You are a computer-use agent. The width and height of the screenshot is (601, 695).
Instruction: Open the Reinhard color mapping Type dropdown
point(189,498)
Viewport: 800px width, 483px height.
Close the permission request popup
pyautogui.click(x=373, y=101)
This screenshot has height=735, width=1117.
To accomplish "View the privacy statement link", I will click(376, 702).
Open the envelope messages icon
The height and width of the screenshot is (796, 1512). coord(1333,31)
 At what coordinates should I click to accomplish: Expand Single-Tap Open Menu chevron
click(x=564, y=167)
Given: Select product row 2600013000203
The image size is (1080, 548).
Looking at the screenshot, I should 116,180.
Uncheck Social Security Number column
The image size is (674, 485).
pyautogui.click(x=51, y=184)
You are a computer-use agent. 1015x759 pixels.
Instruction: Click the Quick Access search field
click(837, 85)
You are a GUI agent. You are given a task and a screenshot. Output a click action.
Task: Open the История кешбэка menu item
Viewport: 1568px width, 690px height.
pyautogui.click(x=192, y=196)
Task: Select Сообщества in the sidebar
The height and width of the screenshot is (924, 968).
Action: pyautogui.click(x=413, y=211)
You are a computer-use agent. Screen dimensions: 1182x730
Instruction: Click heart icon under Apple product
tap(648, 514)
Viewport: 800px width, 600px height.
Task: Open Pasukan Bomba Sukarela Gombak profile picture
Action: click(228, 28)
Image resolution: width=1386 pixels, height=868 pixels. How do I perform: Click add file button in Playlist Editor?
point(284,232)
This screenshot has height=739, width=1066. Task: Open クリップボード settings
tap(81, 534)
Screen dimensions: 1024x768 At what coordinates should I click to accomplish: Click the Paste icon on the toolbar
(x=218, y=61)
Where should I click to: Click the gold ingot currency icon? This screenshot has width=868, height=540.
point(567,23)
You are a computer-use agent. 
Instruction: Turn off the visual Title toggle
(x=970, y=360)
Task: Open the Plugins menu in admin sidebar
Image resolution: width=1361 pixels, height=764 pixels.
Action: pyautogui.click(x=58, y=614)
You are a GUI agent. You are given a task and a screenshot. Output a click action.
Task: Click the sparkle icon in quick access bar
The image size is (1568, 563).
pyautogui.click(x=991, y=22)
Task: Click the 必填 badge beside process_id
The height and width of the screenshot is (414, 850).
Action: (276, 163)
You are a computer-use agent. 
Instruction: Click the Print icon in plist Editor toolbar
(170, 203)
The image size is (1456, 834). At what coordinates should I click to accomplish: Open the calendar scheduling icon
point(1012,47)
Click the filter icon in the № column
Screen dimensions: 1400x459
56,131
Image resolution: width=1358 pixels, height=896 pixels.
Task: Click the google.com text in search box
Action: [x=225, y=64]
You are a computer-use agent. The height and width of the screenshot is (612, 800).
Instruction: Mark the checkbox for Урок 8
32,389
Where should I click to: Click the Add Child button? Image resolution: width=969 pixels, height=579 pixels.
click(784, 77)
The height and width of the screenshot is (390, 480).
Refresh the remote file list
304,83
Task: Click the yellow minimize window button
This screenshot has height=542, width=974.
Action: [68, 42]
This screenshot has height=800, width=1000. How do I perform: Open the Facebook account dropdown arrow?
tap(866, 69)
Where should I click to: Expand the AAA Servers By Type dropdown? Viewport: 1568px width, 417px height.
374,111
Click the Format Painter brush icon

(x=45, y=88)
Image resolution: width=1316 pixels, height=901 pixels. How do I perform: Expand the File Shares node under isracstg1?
= = = =
▶ _Work required_:
Retype every record above exactly.

▶ _Response_:
You are a computer-use agent. The width and height of the screenshot is (601, 695).
Instruction: Open the Reinhard color mapping Type dropdown
point(189,498)
Viewport: 800px width, 483px height.
Close the permission request popup
pyautogui.click(x=373, y=101)
This screenshot has height=735, width=1117.
To accomplish "View the privacy statement link", I will click(376, 702).
Open the envelope messages icon
The height and width of the screenshot is (796, 1512). coord(1333,31)
 At what coordinates should I click to accomplish: Expand Single-Tap Open Menu chevron
click(x=564, y=167)
Given: Select product row 2600013000203
The image size is (1080, 548).
Looking at the screenshot, I should 116,180.
Uncheck Social Security Number column
The image size is (674, 485).
pyautogui.click(x=51, y=184)
You are a computer-use agent. 1015x759 pixels.
Instruction: Click the Quick Access search field
click(837, 85)
You are a GUI agent. You are given a task and a screenshot. Output a click action.
Task: Open the История кешбэка menu item
Viewport: 1568px width, 690px height.
pyautogui.click(x=192, y=196)
Task: Select Сообщества in the sidebar
The height and width of the screenshot is (924, 968).
Action: pyautogui.click(x=413, y=211)
You are a computer-use agent. Screen dimensions: 1182x730
Instruction: Click heart icon under Apple product
tap(648, 514)
Viewport: 800px width, 600px height.
Task: Open Pasukan Bomba Sukarela Gombak profile picture
Action: click(228, 28)
Image resolution: width=1386 pixels, height=868 pixels. How do I perform: Click add file button in Playlist Editor?
point(284,232)
This screenshot has height=739, width=1066. Task: Open クリップボード settings
tap(81, 534)
Screen dimensions: 1024x768 At what coordinates should I click to accomplish: Click the Paste icon on the toolbar
(x=218, y=61)
Where should I click to: Click the gold ingot currency icon? This screenshot has width=868, height=540.
point(567,23)
You are a computer-use agent. 
Instruction: Turn off the visual Title toggle
(x=970, y=360)
Task: Open the Plugins menu in admin sidebar
Image resolution: width=1361 pixels, height=764 pixels.
Action: pyautogui.click(x=58, y=614)
You are a GUI agent. You are given a task and a screenshot. Output a click action.
Task: Click the sparkle icon in quick access bar
The image size is (1568, 563).
pyautogui.click(x=991, y=22)
Task: Click the 必填 badge beside process_id
The height and width of the screenshot is (414, 850).
Action: (276, 163)
You are a computer-use agent. 
Instruction: Click the Print icon in plist Editor toolbar
(170, 203)
The image size is (1456, 834). At what coordinates should I click to accomplish: Open the calendar scheduling icon
point(1012,47)
Click the filter icon in the № column
Screen dimensions: 1400x459
56,131
Image resolution: width=1358 pixels, height=896 pixels.
Task: Click the google.com text in search box
Action: [x=225, y=64]
You are a computer-use agent. The height and width of the screenshot is (612, 800).
Instruction: Mark the checkbox for Урок 8
32,389
Where should I click to: Click the Add Child button? Image resolution: width=969 pixels, height=579 pixels.
click(784, 77)
The height and width of the screenshot is (390, 480).
Refresh the remote file list
304,83
Task: Click the yellow minimize window button
This screenshot has height=542, width=974.
Action: [68, 42]
This screenshot has height=800, width=1000. How do I perform: Open the Facebook account dropdown arrow?
tap(866, 69)
Where should I click to: Expand the AAA Servers By Type dropdown? Viewport: 1568px width, 417px height.
374,111
Click the Format Painter brush icon

(x=45, y=88)
Image resolution: width=1316 pixels, height=901 pixels. How do I perform: Expand the File Shares node under isracstg1?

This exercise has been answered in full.